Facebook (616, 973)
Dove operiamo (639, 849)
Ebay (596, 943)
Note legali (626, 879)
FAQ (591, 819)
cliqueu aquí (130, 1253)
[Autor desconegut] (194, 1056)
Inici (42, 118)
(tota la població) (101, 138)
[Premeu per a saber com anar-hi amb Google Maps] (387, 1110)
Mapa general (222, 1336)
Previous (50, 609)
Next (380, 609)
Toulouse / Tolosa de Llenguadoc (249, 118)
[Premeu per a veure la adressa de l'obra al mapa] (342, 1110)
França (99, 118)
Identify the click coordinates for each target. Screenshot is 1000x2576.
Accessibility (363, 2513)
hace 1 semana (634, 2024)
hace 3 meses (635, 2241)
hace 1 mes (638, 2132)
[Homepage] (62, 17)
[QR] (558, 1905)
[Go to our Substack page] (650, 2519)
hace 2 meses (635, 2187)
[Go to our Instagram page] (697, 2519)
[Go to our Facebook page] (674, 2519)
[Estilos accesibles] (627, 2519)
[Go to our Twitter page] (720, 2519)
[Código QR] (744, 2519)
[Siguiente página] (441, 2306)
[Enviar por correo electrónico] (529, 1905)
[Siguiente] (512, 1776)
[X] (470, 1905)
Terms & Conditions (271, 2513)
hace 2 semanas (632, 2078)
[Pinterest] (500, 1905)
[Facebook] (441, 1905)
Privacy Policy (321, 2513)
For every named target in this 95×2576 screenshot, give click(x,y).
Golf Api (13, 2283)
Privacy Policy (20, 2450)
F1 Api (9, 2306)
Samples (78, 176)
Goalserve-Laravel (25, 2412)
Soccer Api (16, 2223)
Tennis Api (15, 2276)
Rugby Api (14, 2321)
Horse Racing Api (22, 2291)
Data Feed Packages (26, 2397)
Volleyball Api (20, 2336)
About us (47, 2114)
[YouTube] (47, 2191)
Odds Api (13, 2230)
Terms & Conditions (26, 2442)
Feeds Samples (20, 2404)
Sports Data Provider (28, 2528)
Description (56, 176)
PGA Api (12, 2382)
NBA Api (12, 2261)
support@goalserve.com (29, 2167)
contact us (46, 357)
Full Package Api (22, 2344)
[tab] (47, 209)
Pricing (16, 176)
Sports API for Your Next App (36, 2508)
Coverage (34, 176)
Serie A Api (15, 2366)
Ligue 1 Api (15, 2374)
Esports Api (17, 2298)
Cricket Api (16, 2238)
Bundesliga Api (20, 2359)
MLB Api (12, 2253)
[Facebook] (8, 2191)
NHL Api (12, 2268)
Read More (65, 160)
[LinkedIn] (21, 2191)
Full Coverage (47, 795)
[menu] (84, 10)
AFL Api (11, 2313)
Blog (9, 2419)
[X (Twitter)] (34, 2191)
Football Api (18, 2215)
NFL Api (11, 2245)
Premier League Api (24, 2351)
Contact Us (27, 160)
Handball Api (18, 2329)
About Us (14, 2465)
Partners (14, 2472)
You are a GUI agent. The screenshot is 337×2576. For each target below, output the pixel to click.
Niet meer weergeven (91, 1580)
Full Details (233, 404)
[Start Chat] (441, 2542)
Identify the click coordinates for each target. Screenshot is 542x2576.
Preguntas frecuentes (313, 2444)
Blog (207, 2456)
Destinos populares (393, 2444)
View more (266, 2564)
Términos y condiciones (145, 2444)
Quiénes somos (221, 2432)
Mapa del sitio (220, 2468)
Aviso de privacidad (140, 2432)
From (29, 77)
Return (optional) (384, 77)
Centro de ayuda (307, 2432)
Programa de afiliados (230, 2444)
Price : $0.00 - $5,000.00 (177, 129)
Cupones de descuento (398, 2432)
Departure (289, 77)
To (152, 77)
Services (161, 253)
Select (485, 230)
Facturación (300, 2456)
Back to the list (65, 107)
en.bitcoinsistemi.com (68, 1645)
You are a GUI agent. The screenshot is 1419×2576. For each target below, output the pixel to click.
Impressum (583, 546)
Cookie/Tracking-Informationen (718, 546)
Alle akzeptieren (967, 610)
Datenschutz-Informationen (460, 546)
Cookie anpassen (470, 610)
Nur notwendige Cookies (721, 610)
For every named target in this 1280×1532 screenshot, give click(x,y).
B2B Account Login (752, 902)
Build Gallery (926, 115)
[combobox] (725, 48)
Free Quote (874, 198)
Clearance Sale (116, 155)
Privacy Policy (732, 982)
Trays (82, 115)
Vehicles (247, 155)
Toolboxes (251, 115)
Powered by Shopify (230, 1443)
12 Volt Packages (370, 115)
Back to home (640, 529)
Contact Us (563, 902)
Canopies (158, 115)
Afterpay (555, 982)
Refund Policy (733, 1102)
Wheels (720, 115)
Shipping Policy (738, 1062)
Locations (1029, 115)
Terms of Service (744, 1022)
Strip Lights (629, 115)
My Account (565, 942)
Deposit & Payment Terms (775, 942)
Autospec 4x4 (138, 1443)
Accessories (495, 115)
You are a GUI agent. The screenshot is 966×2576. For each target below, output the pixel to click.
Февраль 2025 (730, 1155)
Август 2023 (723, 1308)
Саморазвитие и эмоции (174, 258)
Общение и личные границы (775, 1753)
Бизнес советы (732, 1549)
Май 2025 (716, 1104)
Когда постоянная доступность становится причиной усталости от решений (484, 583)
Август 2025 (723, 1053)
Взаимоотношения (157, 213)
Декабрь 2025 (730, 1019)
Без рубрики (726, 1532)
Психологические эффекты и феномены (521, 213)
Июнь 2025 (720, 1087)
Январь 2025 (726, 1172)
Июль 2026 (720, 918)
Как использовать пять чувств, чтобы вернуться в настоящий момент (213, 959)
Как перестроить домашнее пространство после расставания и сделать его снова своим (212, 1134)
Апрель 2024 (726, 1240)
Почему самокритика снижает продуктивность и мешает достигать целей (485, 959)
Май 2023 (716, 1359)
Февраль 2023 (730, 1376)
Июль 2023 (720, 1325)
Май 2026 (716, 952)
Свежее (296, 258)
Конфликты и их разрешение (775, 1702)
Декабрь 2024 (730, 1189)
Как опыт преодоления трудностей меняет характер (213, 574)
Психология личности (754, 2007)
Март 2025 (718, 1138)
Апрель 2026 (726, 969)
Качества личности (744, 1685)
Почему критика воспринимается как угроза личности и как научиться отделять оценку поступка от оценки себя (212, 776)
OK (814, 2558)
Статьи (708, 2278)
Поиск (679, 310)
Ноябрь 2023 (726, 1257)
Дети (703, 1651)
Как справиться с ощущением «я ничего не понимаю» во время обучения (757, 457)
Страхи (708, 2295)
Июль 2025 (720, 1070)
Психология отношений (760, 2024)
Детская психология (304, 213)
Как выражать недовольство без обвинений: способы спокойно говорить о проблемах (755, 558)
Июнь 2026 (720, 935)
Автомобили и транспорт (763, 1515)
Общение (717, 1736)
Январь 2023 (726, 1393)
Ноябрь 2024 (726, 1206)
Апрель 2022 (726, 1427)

> [Exercise brief] Repeat exactly the lines of the listing above, from the one with "[Go to our Substack page] (650, 2519)" down to the one with "Odds Api (13, 2230)"; both of those lines belong in the range.

> [Finished task]
[Go to our Substack page] (650, 2519)
hace 2 meses (635, 2187)
[Go to our Instagram page] (697, 2519)
[Go to our Facebook page] (674, 2519)
[Estilos accesibles] (627, 2519)
[Go to our Twitter page] (720, 2519)
[Código QR] (744, 2519)
[Siguiente página] (441, 2306)
[Enviar por correo electrónico] (529, 1905)
[Siguiente] (512, 1776)
[X] (470, 1905)
Terms & Conditions (271, 2513)
hace 2 semanas (632, 2078)
[Pinterest] (500, 1905)
[Facebook] (441, 1905)
Privacy Policy (321, 2513)
For every named target in this 95×2576 screenshot, give click(x,y).
Golf Api (13, 2283)
Privacy Policy (20, 2450)
F1 Api (9, 2306)
Samples (78, 176)
Goalserve-Laravel (25, 2412)
Soccer Api (16, 2223)
Tennis Api (15, 2276)
Rugby Api (14, 2321)
Horse Racing Api (22, 2291)
Data Feed Packages (26, 2397)
Volleyball Api (20, 2336)
About us (47, 2114)
[YouTube] (47, 2191)
Odds Api (13, 2230)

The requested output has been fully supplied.